A weighted Kappa score was calculator to look for inter rater reliability. For the assessment of cochlear fluid signal the weighted Kappa was 0.949, with a standard error of 0.041 and a 95% confidence interval from 0.846 to 1.00. For the assessment of the vestibular labyrinth fluid signal the weighted Kappa was 1. This placed the inter-rater reliability into the top category of “very good” for both Kappa scores.
Progression of fluid signal loss was only ever identified in patients with cochlear fluid signal changes on their first post-operative scan and only in a sequential manner. Two patients with grade 1 cochlear fluid signal changes progressed to grade 2 changes (50%), and two patients with grade 2 cochlear fluid changes progressed to grade 3 changes (40%) on their second scan. Two different patients progressed between their second and most recent scan, with one progressing from grade 1 to 2 changes and another from grade 2 to 3 changes. All results are summarized in Table 2.
Of the 17 patients with inner ear fluid signal changes none had convincing overlap of their posterior semicircular canal and the CSF signal.

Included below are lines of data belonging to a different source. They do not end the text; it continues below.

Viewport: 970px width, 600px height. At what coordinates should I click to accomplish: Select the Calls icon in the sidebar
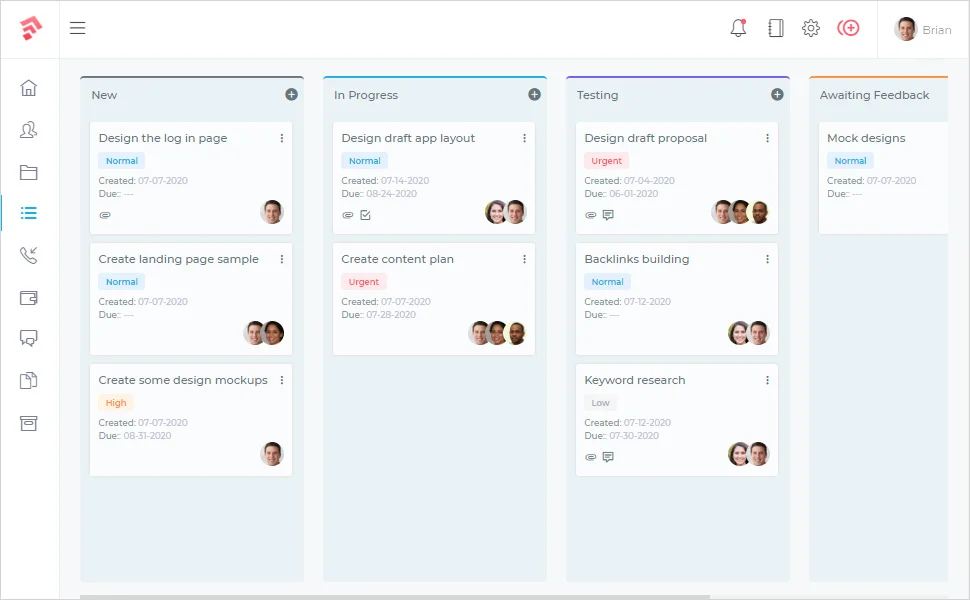[x=29, y=255]
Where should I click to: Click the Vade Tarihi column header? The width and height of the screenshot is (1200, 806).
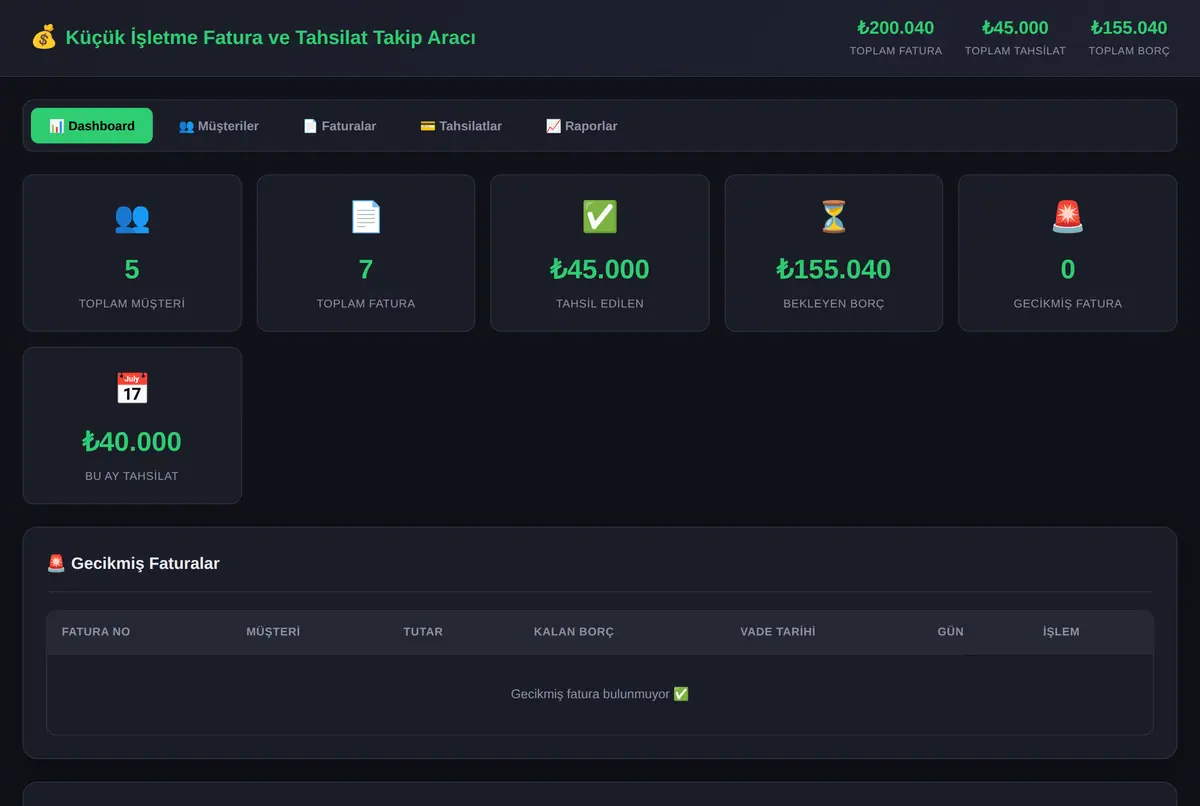[778, 632]
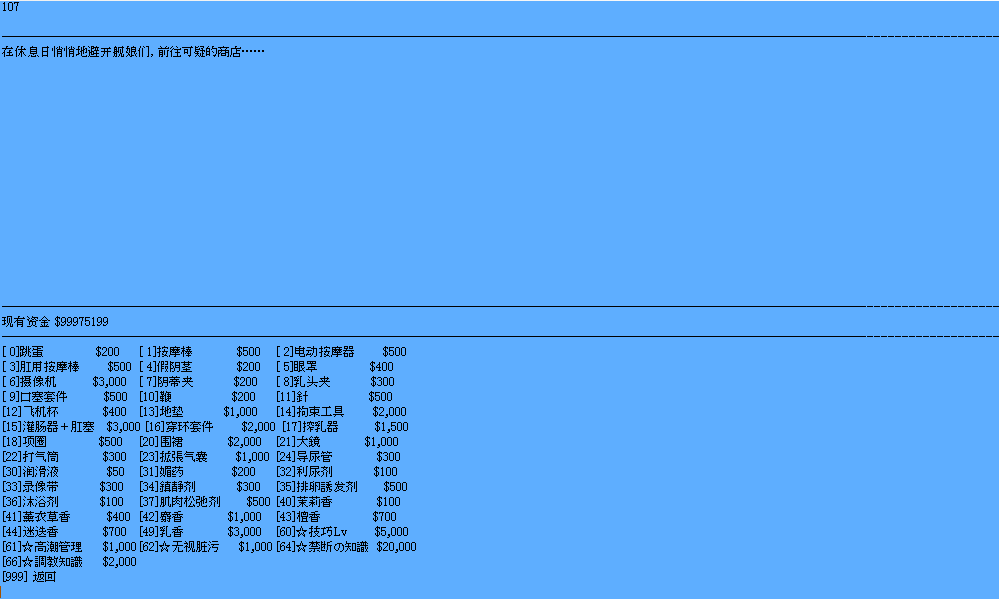The image size is (999, 599).
Task: Select item [21] 大鏡
Action: point(337,442)
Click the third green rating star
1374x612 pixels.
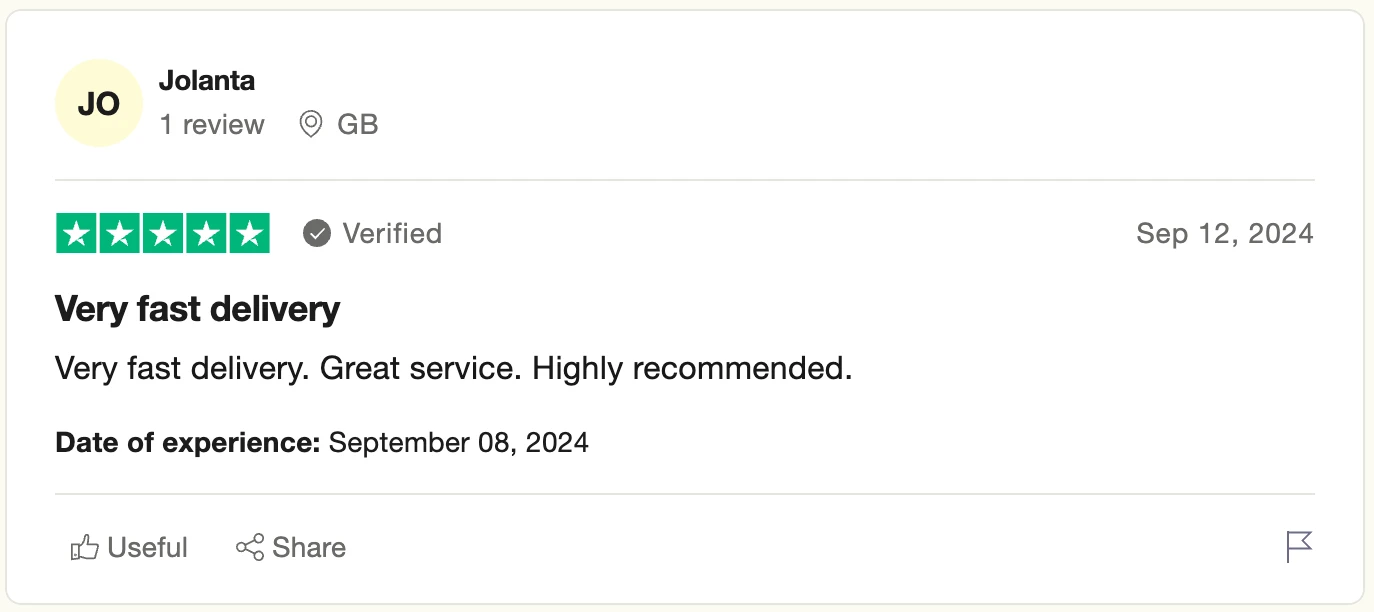pyautogui.click(x=163, y=234)
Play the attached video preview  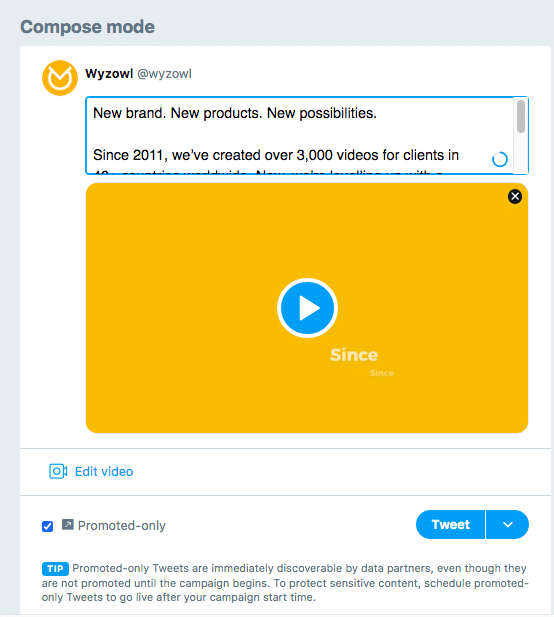click(307, 308)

The distance between these signals ranges from 1 to 7 mm with an average distance of 3.5 mm. Three patients were considered to be indeterminate due to proximity or clarity of imaging. Review of post-operative CT brain scans were not suggestive of breach of the otic capsule.
The average tumour volume was 3.24 cm3 with a range of 0.08 to 18.45 cm3. No significant difference in tumour volume means for normal and abnormal vestibular labyrinth fluid signal status on the first post-operative MRI scan was identified using a two-sample t-test (t=1.76, df =22, P=0.09). Likewise no significant difference in tumour volume means for cochlear fluid signal grade on the first post-operative MRI scan was identified using a one factor ANOVA [F(3,24)=0.06, P=0.6].

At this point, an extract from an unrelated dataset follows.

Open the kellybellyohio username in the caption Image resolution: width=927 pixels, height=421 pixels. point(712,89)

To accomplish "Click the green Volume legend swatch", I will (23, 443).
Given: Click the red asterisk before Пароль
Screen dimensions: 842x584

Thirty-one pre-operative and 23 post-operative audiograms were available for review. Pre-operative audiograms occurred between 1 to 311 days with an average of 75 days prior to surgery. All but one pre-operative audiograms demonstrated measurable hearing on the tumour side with air conduction thresholds at an average of 17, 22, 31 and 42 dB at 500 Hz, 1, 2 and 4 kHz respectively. Post-operative audiograms occurred between 13 to 360 days, with an average of 103 days post-surgery. Results are summarized in Table 3. Of the 8 individuals without post-operative audiograms available for review 6 had correspondence revealing hearing outcomes, with all indicating that the patient had lost all hearing in the operated ear.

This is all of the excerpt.